TASK MATERIAL.
===

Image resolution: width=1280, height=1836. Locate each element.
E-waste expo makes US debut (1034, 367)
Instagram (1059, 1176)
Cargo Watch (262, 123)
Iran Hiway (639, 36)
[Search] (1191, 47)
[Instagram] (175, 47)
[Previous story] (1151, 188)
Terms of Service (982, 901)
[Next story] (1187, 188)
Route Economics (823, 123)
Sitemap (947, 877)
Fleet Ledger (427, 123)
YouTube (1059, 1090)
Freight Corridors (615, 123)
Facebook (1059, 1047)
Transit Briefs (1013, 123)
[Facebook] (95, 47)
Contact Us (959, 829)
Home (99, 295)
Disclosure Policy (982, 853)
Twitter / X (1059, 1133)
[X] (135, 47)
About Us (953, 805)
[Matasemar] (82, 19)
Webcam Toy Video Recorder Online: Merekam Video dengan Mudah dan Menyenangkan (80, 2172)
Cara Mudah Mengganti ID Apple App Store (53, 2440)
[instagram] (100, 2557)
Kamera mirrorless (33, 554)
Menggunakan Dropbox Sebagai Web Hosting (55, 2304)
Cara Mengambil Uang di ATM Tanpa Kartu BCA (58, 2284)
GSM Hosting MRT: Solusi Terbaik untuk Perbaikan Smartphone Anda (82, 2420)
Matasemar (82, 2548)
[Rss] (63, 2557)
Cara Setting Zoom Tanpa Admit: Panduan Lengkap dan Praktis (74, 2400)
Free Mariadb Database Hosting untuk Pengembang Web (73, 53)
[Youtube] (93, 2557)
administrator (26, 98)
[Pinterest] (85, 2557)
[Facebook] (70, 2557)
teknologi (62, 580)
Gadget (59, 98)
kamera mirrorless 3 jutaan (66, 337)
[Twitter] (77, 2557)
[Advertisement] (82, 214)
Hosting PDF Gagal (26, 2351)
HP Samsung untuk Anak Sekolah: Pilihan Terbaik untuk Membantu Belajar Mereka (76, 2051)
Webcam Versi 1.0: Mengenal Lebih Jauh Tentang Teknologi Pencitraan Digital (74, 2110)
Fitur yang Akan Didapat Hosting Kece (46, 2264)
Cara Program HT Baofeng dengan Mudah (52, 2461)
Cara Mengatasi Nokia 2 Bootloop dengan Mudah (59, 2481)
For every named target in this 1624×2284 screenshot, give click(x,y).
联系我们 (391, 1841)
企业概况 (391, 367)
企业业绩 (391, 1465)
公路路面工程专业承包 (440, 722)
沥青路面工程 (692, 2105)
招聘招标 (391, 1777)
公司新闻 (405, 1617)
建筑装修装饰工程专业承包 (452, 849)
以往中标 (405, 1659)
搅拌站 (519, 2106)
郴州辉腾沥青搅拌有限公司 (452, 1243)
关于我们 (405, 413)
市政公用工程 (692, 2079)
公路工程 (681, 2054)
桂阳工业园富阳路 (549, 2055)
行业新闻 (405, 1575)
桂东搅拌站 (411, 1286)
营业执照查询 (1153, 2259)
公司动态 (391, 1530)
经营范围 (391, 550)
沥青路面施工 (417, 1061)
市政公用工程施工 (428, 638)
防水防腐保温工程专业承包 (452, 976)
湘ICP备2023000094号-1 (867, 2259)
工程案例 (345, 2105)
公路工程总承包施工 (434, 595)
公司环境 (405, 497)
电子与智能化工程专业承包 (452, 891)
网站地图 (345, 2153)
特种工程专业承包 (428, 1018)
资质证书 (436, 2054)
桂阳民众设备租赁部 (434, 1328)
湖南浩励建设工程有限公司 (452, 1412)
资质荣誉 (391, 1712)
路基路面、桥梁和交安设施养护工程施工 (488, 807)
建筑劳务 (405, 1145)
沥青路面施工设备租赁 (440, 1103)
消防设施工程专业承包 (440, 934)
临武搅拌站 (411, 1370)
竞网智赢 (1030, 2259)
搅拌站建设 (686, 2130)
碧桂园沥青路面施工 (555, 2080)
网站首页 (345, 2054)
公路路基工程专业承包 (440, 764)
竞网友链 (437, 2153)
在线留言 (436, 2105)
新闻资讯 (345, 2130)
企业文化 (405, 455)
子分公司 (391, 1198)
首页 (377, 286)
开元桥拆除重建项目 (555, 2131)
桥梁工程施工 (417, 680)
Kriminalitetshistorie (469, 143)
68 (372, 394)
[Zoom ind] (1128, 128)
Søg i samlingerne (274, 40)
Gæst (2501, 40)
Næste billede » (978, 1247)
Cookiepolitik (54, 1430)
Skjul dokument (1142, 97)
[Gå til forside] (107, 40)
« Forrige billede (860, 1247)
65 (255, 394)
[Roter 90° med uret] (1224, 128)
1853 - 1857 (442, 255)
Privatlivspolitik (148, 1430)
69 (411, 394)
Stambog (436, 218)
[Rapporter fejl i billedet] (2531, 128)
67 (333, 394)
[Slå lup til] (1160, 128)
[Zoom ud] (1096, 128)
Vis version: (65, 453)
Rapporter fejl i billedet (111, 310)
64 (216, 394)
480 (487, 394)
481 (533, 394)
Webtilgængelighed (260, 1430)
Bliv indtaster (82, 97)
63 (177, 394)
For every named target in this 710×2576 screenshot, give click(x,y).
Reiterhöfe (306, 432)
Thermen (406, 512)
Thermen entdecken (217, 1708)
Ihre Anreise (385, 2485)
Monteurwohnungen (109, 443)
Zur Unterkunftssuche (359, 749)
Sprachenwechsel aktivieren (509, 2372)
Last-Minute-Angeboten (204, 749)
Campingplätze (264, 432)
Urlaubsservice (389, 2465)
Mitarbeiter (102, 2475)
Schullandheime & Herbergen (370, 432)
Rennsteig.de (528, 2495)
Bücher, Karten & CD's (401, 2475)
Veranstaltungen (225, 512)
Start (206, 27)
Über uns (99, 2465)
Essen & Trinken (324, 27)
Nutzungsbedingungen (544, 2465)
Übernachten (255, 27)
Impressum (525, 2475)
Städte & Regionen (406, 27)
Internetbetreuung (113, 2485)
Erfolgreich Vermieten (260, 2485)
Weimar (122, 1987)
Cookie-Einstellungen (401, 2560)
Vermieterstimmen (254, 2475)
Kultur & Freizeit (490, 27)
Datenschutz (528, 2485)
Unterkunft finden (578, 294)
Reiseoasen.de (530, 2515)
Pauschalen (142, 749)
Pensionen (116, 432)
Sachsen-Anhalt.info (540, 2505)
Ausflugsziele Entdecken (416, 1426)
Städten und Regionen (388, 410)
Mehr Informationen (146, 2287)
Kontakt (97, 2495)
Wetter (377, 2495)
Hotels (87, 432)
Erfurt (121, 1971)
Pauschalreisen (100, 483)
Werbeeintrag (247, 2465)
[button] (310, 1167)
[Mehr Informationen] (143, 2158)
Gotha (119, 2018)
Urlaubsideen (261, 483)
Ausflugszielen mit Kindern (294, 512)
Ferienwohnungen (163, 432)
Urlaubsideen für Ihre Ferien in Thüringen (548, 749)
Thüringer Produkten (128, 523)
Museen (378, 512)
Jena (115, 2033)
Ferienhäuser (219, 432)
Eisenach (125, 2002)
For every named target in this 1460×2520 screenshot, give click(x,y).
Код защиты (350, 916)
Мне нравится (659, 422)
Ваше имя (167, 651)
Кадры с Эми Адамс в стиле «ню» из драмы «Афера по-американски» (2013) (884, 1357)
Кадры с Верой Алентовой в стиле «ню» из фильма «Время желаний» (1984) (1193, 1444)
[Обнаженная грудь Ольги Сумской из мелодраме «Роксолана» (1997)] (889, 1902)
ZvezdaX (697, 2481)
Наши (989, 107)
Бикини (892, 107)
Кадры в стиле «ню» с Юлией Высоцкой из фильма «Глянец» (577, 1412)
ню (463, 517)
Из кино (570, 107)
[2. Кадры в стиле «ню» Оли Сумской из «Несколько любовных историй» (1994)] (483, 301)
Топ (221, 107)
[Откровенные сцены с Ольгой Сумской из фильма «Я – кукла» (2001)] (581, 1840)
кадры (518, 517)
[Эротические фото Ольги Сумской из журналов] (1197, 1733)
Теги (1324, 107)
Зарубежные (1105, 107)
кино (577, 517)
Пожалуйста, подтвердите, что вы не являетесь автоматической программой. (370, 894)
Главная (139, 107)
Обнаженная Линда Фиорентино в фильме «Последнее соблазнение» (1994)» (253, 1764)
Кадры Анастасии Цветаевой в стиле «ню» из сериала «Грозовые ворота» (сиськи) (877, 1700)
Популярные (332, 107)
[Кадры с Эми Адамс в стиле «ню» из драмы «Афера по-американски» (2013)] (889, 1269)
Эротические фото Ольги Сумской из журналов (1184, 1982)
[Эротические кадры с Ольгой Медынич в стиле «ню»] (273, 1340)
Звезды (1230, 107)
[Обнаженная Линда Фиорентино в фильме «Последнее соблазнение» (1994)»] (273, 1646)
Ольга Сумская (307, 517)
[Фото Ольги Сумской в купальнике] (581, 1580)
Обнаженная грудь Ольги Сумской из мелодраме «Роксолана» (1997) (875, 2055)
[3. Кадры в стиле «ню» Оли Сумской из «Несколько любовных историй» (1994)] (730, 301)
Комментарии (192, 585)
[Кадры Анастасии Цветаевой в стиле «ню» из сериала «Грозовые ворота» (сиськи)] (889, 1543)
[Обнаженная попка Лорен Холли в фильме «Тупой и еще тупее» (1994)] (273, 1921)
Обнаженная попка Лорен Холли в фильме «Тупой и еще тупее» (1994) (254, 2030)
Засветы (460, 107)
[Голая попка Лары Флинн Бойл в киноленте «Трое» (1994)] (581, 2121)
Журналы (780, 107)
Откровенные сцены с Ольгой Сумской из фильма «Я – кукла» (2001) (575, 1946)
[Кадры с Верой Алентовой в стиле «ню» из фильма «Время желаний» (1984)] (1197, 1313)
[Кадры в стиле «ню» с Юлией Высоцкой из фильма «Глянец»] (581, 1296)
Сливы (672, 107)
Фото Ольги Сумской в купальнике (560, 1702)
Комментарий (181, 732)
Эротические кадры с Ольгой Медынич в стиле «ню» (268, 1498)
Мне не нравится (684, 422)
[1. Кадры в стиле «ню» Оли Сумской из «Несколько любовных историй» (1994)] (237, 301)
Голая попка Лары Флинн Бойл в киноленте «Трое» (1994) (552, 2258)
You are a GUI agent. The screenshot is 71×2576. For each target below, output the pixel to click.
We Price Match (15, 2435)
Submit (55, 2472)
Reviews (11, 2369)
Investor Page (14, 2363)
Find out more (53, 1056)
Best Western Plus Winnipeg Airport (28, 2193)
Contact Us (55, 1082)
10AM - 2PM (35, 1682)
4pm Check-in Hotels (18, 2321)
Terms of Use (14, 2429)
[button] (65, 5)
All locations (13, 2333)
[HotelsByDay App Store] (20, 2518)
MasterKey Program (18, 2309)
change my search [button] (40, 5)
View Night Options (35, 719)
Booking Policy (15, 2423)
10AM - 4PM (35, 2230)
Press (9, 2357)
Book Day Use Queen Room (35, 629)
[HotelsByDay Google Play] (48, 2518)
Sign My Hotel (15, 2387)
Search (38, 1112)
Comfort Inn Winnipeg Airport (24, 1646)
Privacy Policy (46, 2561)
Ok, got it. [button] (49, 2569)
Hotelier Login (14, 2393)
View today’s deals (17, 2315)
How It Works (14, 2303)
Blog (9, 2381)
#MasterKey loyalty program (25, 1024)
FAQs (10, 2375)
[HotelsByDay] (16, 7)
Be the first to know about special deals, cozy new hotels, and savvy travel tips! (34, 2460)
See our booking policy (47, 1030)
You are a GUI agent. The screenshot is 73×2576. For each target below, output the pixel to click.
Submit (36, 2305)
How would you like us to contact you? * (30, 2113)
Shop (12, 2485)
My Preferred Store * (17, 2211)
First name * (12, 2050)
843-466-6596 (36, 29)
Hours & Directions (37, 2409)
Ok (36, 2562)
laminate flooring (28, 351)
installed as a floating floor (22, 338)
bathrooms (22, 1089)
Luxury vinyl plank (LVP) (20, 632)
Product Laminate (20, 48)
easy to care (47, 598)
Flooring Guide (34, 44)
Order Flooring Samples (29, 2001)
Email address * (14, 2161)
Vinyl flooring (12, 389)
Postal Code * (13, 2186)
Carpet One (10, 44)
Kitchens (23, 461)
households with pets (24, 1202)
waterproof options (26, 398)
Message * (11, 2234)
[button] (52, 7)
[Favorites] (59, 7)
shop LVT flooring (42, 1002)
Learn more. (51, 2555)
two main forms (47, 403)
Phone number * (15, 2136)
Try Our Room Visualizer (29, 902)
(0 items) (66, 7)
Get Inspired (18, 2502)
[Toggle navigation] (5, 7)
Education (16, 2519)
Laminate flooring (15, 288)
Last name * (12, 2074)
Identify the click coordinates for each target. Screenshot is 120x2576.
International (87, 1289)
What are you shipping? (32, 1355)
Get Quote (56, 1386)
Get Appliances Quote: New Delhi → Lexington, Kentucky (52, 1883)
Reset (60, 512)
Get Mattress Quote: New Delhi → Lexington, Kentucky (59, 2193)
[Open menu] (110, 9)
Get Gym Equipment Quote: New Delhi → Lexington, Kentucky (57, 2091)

===

ABOUT THIS TASK. The response must hold only the lines above from the line with "For every named target in this 710×2576" through the line with "Pauschalen (142, 749)", each copied exactly, both ends kept.

WRITTEN REPLY.
For every named target in this 710×2576 screenshot, give click(x,y).
Reiterhöfe (306, 432)
Thermen (406, 512)
Thermen entdecken (217, 1708)
Ihre Anreise (385, 2485)
Monteurwohnungen (109, 443)
Zur Unterkunftssuche (359, 749)
Sprachenwechsel aktivieren (509, 2372)
Last-Minute-Angeboten (204, 749)
Campingplätze (264, 432)
Urlaubsservice (389, 2465)
Mitarbeiter (102, 2475)
Schullandheime & Herbergen (370, 432)
Rennsteig.de (528, 2495)
Bücher, Karten & CD's (401, 2475)
Veranstaltungen (225, 512)
Start (206, 27)
Über uns (99, 2465)
Essen & Trinken (324, 27)
Nutzungsbedingungen (544, 2465)
Übernachten (255, 27)
Impressum (525, 2475)
Städte & Regionen (406, 27)
Internetbetreuung (113, 2485)
Erfolgreich Vermieten (260, 2485)
Weimar (122, 1987)
Cookie-Einstellungen (401, 2560)
Vermieterstimmen (254, 2475)
Kultur & Freizeit (490, 27)
Datenschutz (528, 2485)
Unterkunft finden (578, 294)
Reiseoasen.de (530, 2515)
Pauschalen (142, 749)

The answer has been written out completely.